- [The problem] Find every line in the data that contains the word "computer". Return each of those lines.

(Records contained in a dataset)
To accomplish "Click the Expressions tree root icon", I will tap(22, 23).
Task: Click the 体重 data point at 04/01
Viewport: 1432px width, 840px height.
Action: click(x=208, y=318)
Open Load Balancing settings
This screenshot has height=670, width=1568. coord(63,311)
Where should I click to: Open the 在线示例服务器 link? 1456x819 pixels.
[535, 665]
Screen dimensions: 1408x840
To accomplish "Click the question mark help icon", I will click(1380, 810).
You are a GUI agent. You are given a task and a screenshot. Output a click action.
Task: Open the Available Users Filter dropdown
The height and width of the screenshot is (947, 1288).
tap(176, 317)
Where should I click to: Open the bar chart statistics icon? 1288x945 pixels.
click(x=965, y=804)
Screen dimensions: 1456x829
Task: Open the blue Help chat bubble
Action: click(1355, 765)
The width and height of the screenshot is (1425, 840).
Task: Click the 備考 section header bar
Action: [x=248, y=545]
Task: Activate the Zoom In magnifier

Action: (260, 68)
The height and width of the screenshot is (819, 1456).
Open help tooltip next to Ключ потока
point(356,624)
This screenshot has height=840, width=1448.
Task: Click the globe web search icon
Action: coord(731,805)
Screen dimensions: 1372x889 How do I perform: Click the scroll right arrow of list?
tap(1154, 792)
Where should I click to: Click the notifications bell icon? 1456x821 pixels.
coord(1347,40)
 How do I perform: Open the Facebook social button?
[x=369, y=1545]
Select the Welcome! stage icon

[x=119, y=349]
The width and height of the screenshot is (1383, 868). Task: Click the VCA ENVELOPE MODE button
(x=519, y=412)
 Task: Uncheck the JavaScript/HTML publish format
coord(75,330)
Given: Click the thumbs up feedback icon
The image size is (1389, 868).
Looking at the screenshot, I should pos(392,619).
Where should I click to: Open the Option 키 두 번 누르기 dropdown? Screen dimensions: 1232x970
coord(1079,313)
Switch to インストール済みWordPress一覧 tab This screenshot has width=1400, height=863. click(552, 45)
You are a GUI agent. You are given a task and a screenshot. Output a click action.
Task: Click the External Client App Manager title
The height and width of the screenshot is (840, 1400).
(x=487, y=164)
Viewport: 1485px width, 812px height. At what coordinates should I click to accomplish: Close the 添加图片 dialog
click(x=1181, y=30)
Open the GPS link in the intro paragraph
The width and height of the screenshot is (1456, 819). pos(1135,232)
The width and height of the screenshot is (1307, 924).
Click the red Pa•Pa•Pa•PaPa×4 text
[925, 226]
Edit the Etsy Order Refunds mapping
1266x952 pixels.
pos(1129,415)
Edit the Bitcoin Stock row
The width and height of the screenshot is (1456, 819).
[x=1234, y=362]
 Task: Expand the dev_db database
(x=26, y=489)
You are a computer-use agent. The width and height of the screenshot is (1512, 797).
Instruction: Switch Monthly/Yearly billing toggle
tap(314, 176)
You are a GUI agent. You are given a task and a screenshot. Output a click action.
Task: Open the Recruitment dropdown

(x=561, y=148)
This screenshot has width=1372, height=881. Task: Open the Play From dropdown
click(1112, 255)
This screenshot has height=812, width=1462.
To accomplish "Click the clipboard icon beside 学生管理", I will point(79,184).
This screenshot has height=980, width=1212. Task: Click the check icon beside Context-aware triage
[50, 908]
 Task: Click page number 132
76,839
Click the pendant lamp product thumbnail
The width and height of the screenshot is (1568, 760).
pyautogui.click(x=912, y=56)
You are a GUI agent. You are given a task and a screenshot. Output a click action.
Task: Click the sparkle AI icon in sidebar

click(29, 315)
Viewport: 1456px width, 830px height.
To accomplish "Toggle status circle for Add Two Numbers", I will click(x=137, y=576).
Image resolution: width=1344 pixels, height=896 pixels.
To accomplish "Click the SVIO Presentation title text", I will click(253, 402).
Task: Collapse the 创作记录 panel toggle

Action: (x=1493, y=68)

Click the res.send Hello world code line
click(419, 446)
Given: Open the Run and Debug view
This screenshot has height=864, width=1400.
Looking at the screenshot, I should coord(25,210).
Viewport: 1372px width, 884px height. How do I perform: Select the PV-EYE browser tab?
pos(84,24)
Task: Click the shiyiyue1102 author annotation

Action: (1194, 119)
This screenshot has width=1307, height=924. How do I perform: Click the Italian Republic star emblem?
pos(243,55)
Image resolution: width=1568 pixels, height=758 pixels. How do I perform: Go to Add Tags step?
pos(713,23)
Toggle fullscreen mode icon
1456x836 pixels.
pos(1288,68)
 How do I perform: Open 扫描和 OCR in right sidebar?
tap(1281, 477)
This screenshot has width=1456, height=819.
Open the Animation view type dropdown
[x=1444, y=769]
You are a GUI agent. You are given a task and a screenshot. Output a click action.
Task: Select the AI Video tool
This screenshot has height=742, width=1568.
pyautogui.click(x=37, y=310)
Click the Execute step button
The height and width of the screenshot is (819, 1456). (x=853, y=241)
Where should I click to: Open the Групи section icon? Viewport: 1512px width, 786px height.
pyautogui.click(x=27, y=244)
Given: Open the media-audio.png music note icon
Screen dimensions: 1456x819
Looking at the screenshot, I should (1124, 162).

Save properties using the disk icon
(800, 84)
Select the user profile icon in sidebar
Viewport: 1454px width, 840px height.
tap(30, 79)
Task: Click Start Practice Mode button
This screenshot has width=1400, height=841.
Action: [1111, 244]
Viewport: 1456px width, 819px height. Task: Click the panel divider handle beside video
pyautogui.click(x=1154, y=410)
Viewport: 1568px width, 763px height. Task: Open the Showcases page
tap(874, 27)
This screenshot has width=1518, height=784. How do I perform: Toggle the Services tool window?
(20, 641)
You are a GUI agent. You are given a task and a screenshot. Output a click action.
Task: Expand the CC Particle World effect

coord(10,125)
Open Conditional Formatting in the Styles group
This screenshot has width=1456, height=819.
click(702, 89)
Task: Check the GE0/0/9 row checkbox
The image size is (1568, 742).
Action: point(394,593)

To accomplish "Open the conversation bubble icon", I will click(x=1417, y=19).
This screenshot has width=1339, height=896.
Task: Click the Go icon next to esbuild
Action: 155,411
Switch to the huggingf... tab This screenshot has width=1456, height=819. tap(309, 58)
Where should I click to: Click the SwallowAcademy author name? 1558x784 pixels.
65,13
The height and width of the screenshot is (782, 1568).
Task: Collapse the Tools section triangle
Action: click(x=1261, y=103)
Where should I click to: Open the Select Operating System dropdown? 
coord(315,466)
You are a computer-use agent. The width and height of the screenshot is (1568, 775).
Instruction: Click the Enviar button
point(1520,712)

- [Task answer]
You are a computer-use agent. The width and height of the screenshot is (1512, 797).
You are a computer-use agent. The width and height of the screenshot is (1568, 775).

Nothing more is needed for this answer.